Il est vrai que les mutuelles, (2)
peuvent non seulement faire le même métier mais même, s’agissant
de l’assurance-maladie, de bénéficier de nombreuses distorsions
de concurrence organisées par la fiscalité française, et d’exercer
une sorte de magistrature morale sur l’ensemble du dispositif de
sécurité sociale.
Comment l’AFER a-t-elle réussi ce
tour de force de se frayer un chemin sur le marché ?
Notons d’abord que son
développement s’est effectué dans un contexte monétaire bien
différent puisqu’elle est apparue en 1976.
Non seulement à cette époque on
parlait d’inflation à deux chiffres, mais les placements
obligataires ont, pendant plusieurs années, dégagé des
rémunérations dites "réelles" (3) apparemment
très satisfaisants.
Pendant plusieurs années la rente
des détenteurs de SICAV monétaires a été garantie par l’État.
C’en est à se demander si la
politique d'alors, dite du "franc fort" (4), n’avait pas
pour fonction et pour but de préserver cette rente quelles qu’en
soient les conséquences sur le taux de chômage, sur les
difficultés des petites entreprises ou sur le coût du logement
pour les classes moyennes, les jeunes cadres et les familles
françaises ne bénéficiant pas de l’assistanat.
Depuis 10 ans, lentement mais
sûrement, on est, de ce point de vue, revenu à une situation plus
normale. En même temps les temps de rendement "affichés"
par l’AFER sont devenus plus réalistes et moins alléchants.
Il n’en demeure pas moins que si
cette forme d’épargne, et si l’assurance-vie traditionnelle sur
laquelle elle est assise juridiquement, a eu tellement de succès,
cela est peut-être dû aux défaillances de l’épargne
institutionnelle et aux inquiétudes naturelles des Français face
au fisc, aux droits de succession, à la captation patrimoniale de l’État.
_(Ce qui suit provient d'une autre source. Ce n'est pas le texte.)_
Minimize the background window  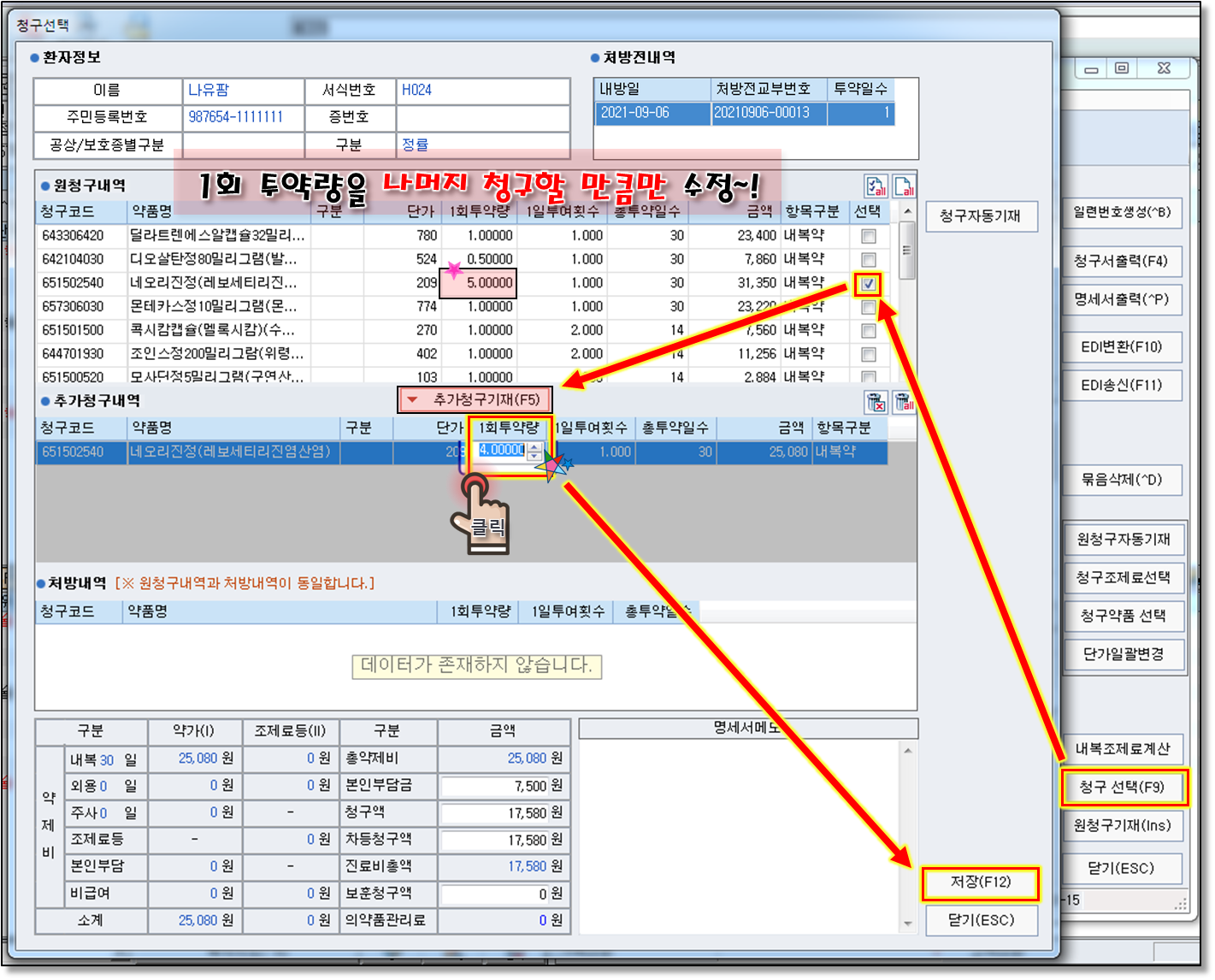tap(1091, 68)
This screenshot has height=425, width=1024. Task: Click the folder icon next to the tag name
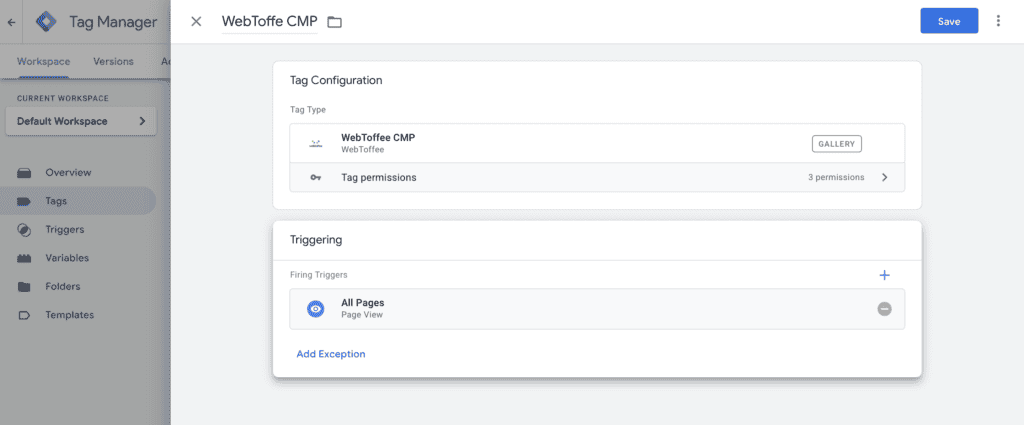334,22
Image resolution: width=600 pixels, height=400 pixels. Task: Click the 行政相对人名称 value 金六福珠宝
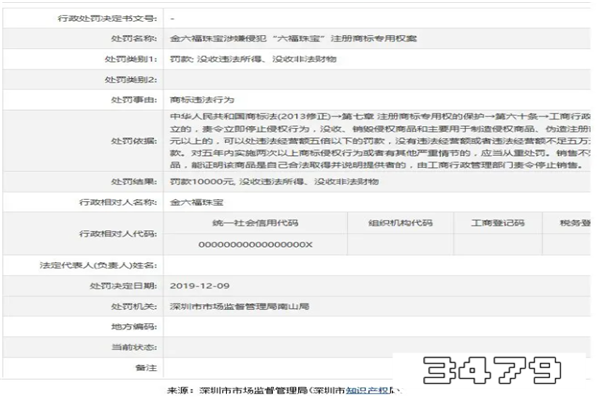click(x=193, y=202)
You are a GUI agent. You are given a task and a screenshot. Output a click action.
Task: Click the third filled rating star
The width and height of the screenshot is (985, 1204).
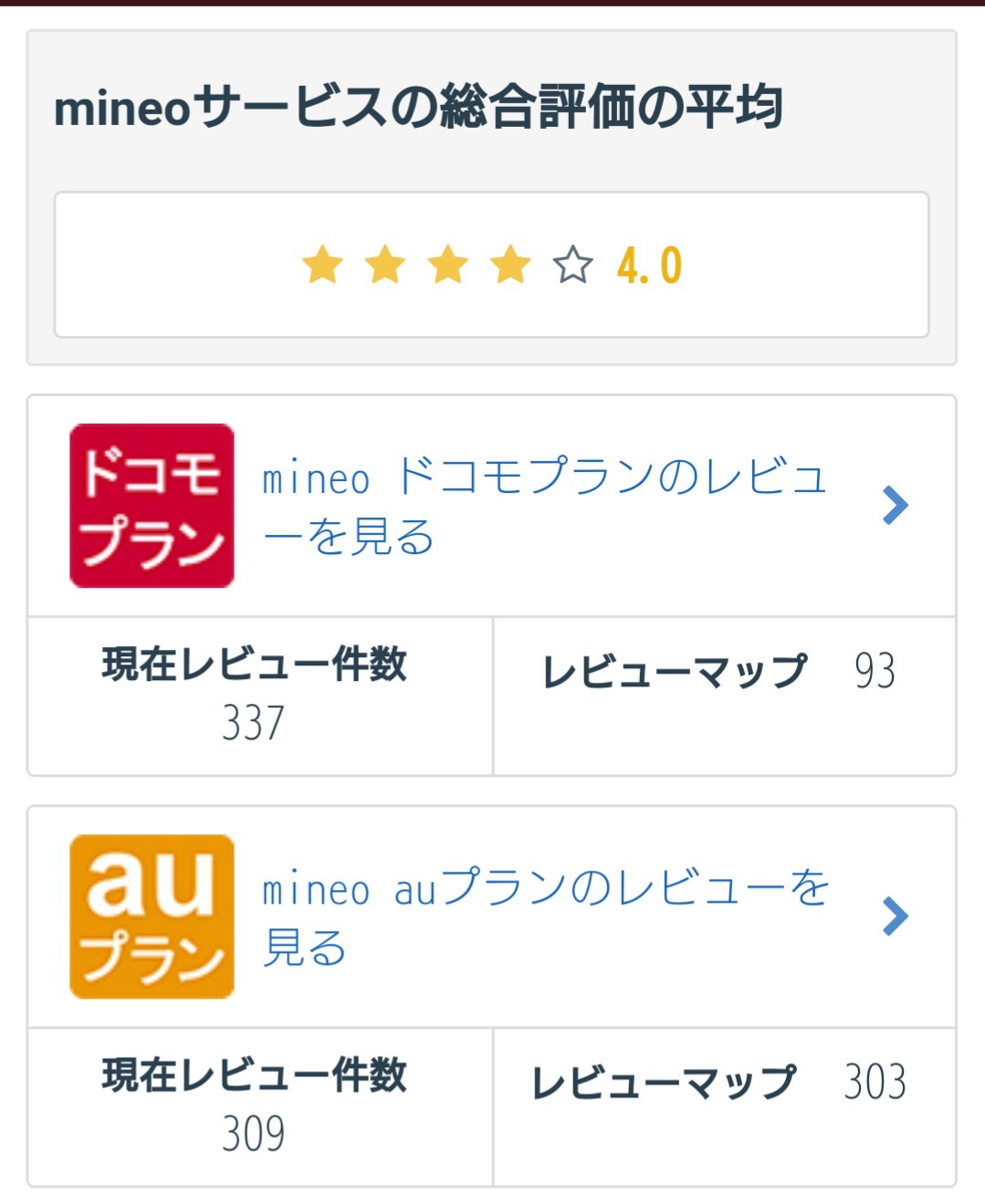[448, 265]
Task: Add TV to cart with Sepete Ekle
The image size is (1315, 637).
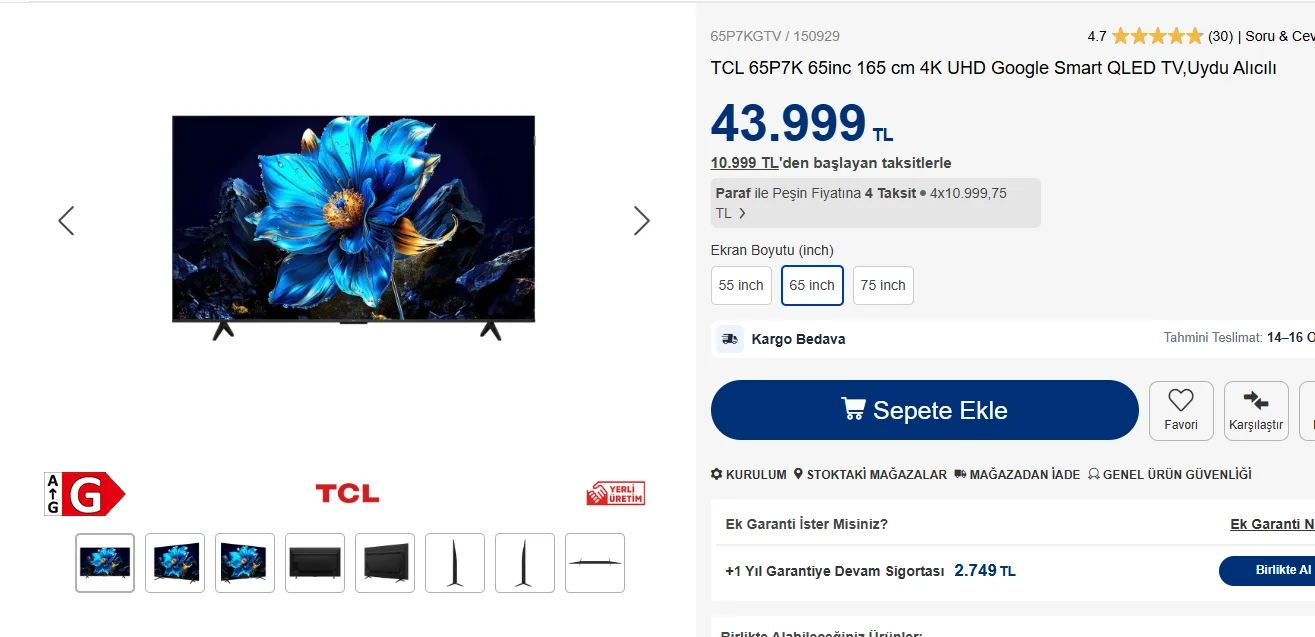Action: click(x=925, y=410)
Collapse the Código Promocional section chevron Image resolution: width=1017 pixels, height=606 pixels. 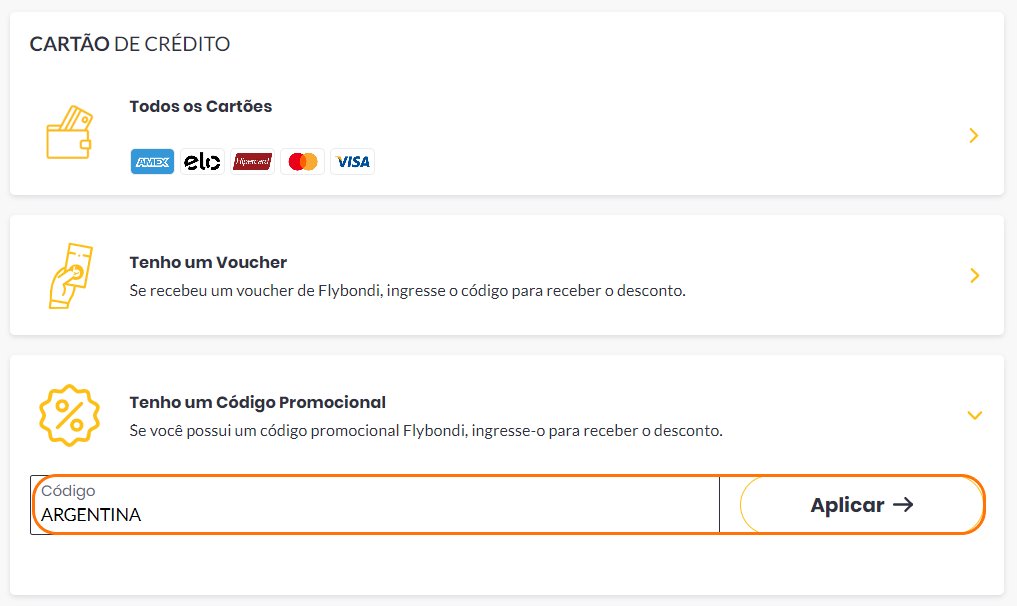click(975, 415)
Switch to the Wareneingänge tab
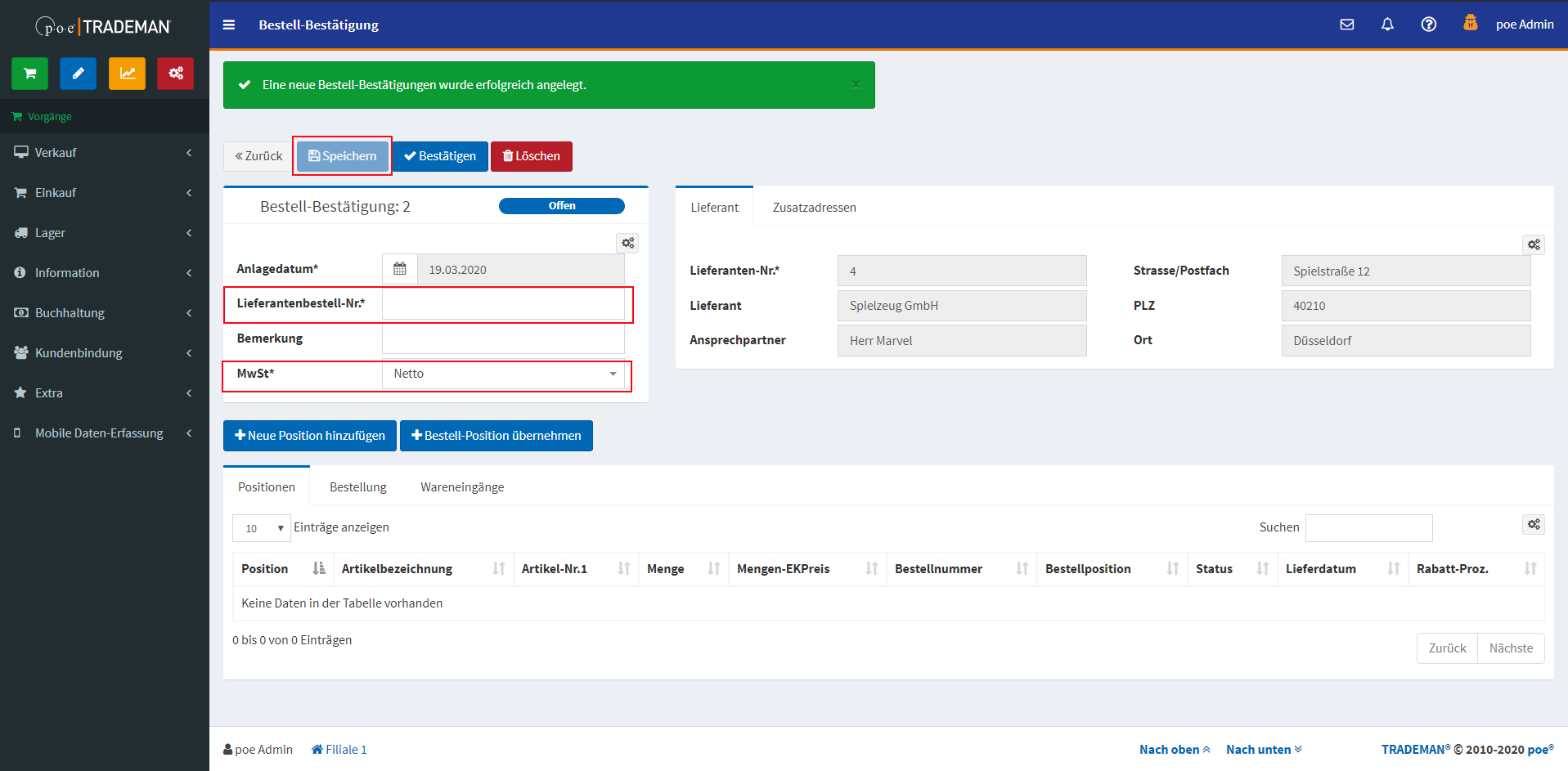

L’AFER s’est frayé un chemin
dans la demande massive des Français d’une capitalisation sûre
et rémunératrice.
Or, cela dérange. Un bon scandale,
plus ou moins bidonné ou aggravé par les maladresses habituelles
de la magistrature ou par ses procédures, voilà qui arrangerait
bien les défenseurs de la répartition.
Dans l’affaire Hanau comme dans
celle de Panama, on se reportera au besoin aux travaux d’Emmanuel
Beau de Loménie ou au livre du président Quesnay de Beaurepaire
pour comprendre comment effectivement il est possible aux grands
habiles de procéder.
Faire 600 000 victimes chez les
épargnants ne les dérange pas, eux qui spolient depuis des années
les millions de souscripteurs des retraites par répartition.
JGM
(1)
Ils pourraient s'appliquer pèle
mêle, à TOUS les administrateurs, profiteurs et laudateurs des
différents dispositifs français de protection sociale, vantés
pour les meilleurs du monde : publicité mensongère.
(2)
De constitution presque aussi laxiste et dont le fonctionnement
statutaire offre à peine plus de garanties.
(3)
Taux d’intérêt nominal moins taux d’évolution des indices
supposés représentatifs du niveau général des prix.
(4)
Mise en place par les Bérégovoy, Trichet etc.